Yesterday, the 18th Biennale of Sydney opened, perhaps giving some hints as to what Moscow can expect next year, when curator Catherine de Zegher takes charge of the Moscow Biennale.
De Zegher – as we noted, currently Guest Curator at MoMA’s Drawings Department – co-curated the Australian biennale with Gerald McMaster, a former employer at the National Museum of the American Indian, who now serves as curator of Canadian Art at the Art Gallery of Ontario. His curatorial and writing career reflects his strong interest in Native American art, while his own artistic practice explores his Plains Cree and Blackfoot heritage.
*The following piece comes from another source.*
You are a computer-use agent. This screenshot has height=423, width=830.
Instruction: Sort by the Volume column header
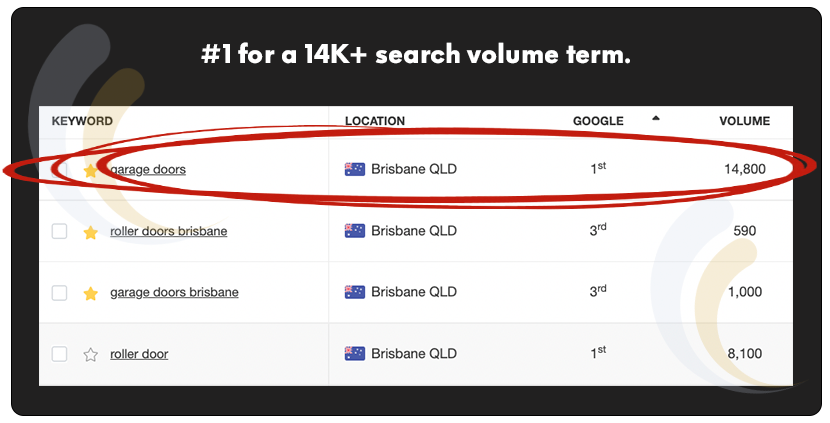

Heritage is but one cornerstone in the exhibition – not ambitiously titled “all our relations” – which brings the work of over 100 artists from 44 countries to three venues: the Art Gallery of New South Wales, the Museum of Contemporary Art Australia, and – in a strange overlap with other island-themed events of late – Cockatoo Island (a chirpy-name for what used to be a prison site. Unless, of course, “cockatoo” is some kind of Australian innuendo.)
With a roster so insistently “global” (in the best 1990’s sense of the word), it’s tempting to read “all our relations” as a kind of family tree endeavor. In the press release, de Zegher does not manage to shed more light on the title, but she does serve up a nice e-flux smoothie:
‘all our relations concerns a global movement of art and thought that has been under the radar and now emerges as radical and dynamic, bringing forward significant change. From the collaborations and juxtapositions emerge powerful and wholly new ideas, a truly global proposal of what art is and what it does in society. The 18th Biennale of Sydney connects absolutely local issues, the most intimate meanings of place and time, with great currents of art and thought that are linking lives as though in conversation. This is the groundbreaking premise of all our relations.’
While the use of the adjective “groundbreaking” is questionable, there is no debating that the curators have brought together a formidable roster. Among these artists are Baibakov alum Latifa Echakhch, Future Generation Prize nominee Eva Kotatkova, and Hassan Sharif, along with a number of artists (including Nicholas Hlobo and Bouchra Khalili) currently participating in “Intense Proximity,” this year’s edition of the Paris Triennale that likewise investigates international relations in a “postcolonial” world. (NB: That set of quotes is intended to convey the skepticism the curators invest in that word, not because it’s a term we’re dropping for the first time.)
As a trip down under may not be in our cards this summer, we look forward to reading first hand accounts of those who do get to experience this exhibition.